■ **Problem to solve**
Transcribe the stretch of entries below from the line with "You are a computer-use agent. Viewport: 2540px" through the line with "Enable the 换行 wrap toggle", exactly and with both ends included; leave out all other lines.

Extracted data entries
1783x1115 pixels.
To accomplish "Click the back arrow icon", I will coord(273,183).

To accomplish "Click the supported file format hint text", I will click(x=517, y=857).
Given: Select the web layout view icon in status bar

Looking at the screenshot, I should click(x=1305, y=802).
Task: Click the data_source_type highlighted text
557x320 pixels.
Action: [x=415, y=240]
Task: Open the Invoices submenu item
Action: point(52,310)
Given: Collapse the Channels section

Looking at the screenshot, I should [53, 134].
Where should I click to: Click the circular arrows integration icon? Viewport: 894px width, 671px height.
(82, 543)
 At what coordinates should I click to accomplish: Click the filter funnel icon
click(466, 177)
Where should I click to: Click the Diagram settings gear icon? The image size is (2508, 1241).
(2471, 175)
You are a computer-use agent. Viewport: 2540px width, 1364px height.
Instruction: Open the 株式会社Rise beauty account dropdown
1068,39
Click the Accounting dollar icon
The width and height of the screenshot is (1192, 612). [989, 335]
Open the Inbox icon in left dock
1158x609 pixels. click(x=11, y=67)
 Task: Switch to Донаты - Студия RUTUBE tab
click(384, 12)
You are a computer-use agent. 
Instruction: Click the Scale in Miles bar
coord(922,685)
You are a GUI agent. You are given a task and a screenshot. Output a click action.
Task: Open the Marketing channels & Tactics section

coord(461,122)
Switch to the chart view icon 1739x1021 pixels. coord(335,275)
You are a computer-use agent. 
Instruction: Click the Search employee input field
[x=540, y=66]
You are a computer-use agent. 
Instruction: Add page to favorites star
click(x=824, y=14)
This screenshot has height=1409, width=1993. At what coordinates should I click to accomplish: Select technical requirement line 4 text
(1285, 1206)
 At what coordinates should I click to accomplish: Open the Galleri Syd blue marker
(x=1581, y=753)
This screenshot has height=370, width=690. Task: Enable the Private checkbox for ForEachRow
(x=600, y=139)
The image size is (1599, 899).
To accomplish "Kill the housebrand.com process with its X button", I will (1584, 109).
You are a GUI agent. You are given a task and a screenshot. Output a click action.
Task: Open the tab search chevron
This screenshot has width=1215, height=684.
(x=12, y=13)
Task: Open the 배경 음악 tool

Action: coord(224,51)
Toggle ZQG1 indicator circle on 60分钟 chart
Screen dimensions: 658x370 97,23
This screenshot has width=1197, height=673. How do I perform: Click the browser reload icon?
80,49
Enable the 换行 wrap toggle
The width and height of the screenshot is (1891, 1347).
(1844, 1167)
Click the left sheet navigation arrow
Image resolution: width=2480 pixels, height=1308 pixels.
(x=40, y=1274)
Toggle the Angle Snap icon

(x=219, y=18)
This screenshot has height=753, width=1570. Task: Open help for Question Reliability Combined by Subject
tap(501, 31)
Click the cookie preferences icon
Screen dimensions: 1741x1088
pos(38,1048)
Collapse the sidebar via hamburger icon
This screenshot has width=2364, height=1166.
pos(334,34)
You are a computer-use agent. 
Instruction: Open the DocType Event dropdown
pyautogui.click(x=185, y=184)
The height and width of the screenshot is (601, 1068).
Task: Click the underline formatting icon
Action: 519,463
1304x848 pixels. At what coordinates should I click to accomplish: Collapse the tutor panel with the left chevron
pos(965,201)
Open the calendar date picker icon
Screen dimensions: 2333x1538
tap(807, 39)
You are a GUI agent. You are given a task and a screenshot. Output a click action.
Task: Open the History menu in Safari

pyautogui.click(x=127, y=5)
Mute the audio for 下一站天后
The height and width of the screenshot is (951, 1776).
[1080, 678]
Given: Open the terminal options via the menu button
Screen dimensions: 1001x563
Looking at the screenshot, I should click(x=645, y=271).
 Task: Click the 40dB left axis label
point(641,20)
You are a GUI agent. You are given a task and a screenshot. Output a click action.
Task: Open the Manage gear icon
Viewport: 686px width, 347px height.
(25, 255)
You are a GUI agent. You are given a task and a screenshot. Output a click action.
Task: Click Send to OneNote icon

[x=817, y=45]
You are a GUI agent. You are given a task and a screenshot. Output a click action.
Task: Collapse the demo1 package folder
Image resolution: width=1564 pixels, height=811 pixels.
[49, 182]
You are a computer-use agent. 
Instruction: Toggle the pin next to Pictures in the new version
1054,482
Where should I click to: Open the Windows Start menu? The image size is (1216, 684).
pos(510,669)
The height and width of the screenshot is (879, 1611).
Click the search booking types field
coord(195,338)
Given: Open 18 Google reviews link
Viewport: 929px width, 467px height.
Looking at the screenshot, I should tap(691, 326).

■ **Expected answer**
You are a computer-use agent. Viewport: 2540px width, 1364px height.
Instruction: Open the 株式会社Rise beauty account dropdown
1068,39
Click the Accounting dollar icon
The width and height of the screenshot is (1192, 612). [989, 335]
Open the Inbox icon in left dock
1158x609 pixels. click(x=11, y=67)
 Task: Switch to Донаты - Студия RUTUBE tab
click(384, 12)
You are a computer-use agent. 
Instruction: Click the Scale in Miles bar
coord(922,685)
You are a GUI agent. You are given a task and a screenshot. Output a click action.
Task: Open the Marketing channels & Tactics section

coord(461,122)
Switch to the chart view icon 1739x1021 pixels. coord(335,275)
You are a computer-use agent. 
Instruction: Click the Search employee input field
[x=540, y=66]
You are a computer-use agent. 
Instruction: Add page to favorites star
click(x=824, y=14)
This screenshot has height=1409, width=1993. At what coordinates should I click to accomplish: Select technical requirement line 4 text
(1285, 1206)
 At what coordinates should I click to accomplish: Open the Galleri Syd blue marker
(x=1581, y=753)
This screenshot has height=370, width=690. Task: Enable the Private checkbox for ForEachRow
(x=600, y=139)
The image size is (1599, 899).
To accomplish "Kill the housebrand.com process with its X button", I will (1584, 109).
You are a GUI agent. You are given a task and a screenshot. Output a click action.
Task: Open the tab search chevron
This screenshot has width=1215, height=684.
(x=12, y=13)
Task: Open the 배경 음악 tool

Action: coord(224,51)
Toggle ZQG1 indicator circle on 60分钟 chart
Screen dimensions: 658x370 97,23
This screenshot has width=1197, height=673. How do I perform: Click the browser reload icon?
80,49
Enable the 换行 wrap toggle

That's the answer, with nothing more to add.